(Beginning of DATA SUPPLIED)

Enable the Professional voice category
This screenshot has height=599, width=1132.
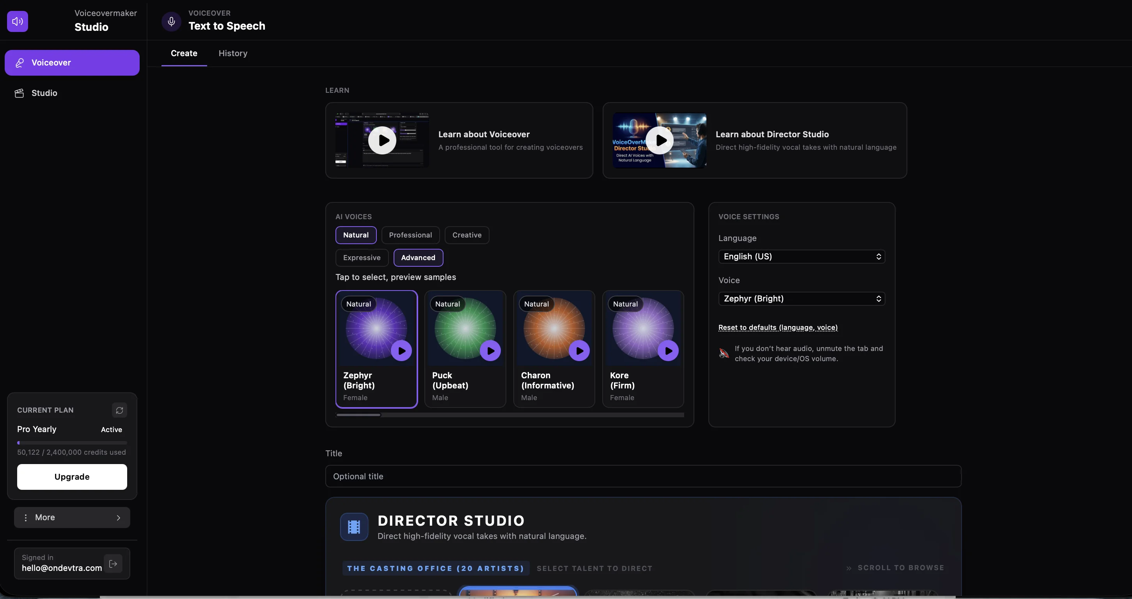410,235
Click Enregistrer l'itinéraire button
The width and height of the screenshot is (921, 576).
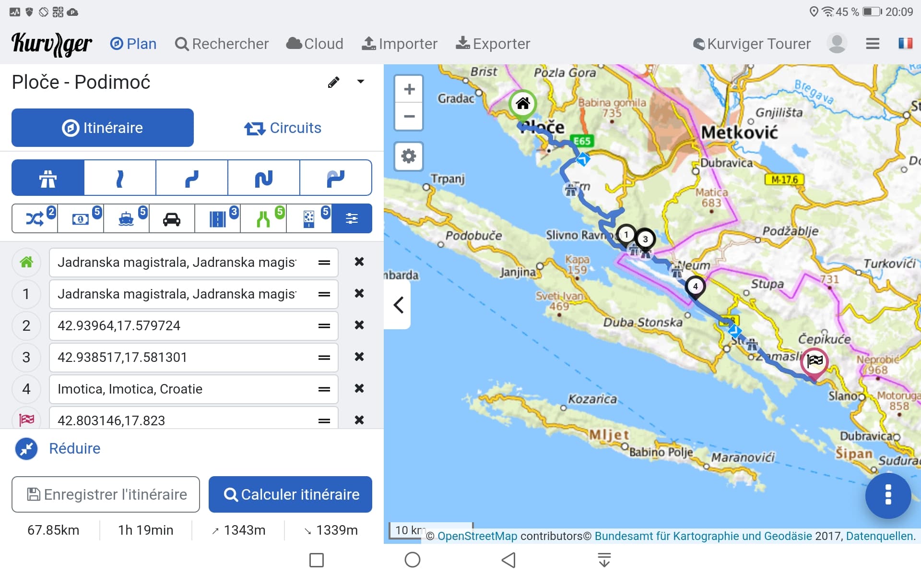(x=106, y=494)
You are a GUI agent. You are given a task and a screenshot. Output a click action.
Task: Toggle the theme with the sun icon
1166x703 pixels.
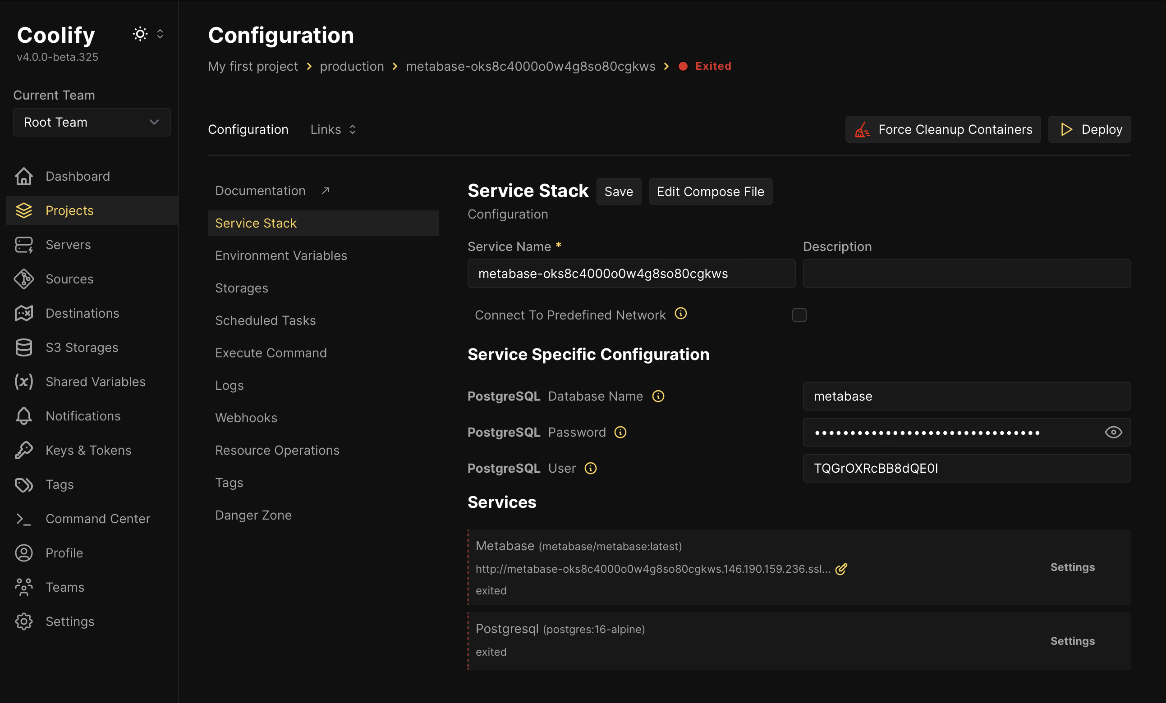(x=140, y=34)
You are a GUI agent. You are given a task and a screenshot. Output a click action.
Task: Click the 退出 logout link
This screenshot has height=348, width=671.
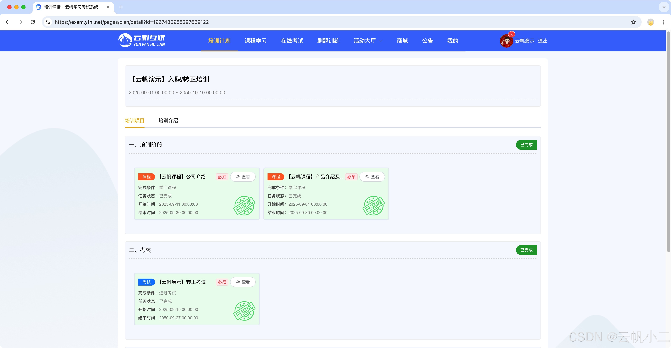click(543, 41)
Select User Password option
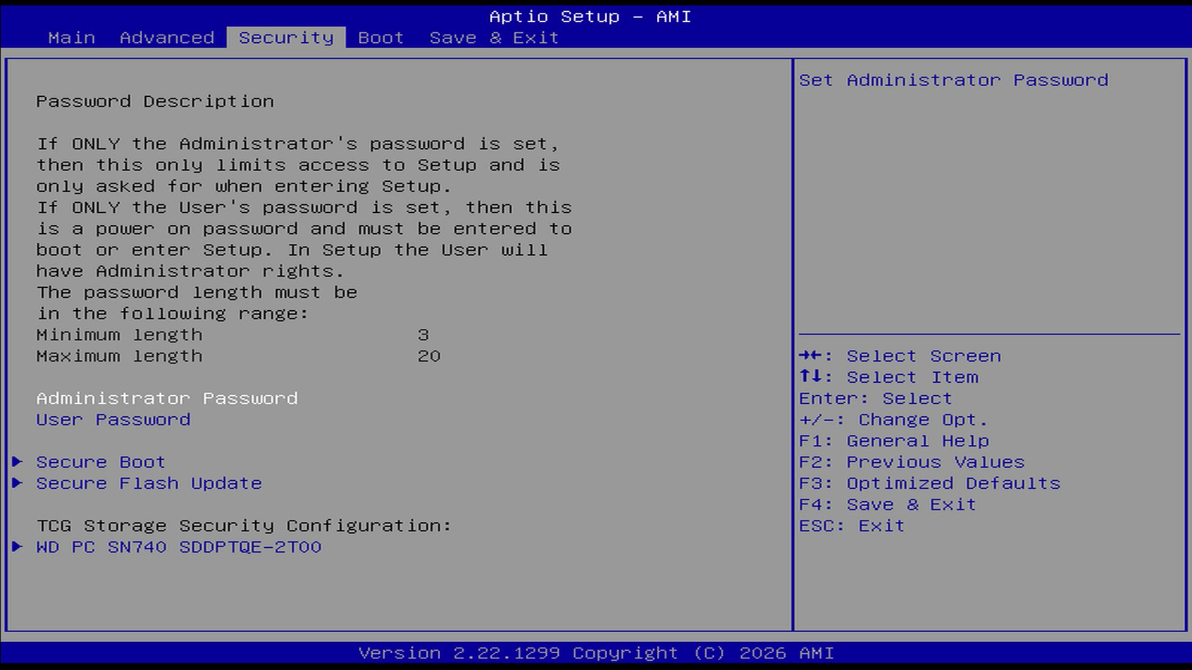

(End of DATA SUPPLIED)

WHAT THE TASK REQUIRES:
Print only the lines from the opening line of the listing to the line containing "Task: Click the 退出 logout link", inclusive, exactly as they appear and without pictures.

SOLUTION FOR THIS EXERCISE:
Enable the Professional voice category
This screenshot has height=599, width=1132.
410,235
Click Enregistrer l'itinéraire button
The width and height of the screenshot is (921, 576).
(x=106, y=494)
You are a GUI agent. You are given a task and a screenshot. Output a click action.
Task: Toggle the theme with the sun icon
1166x703 pixels.
(x=140, y=34)
You are a GUI agent. You are given a task and a screenshot. Output a click action.
Task: Click the 退出 logout link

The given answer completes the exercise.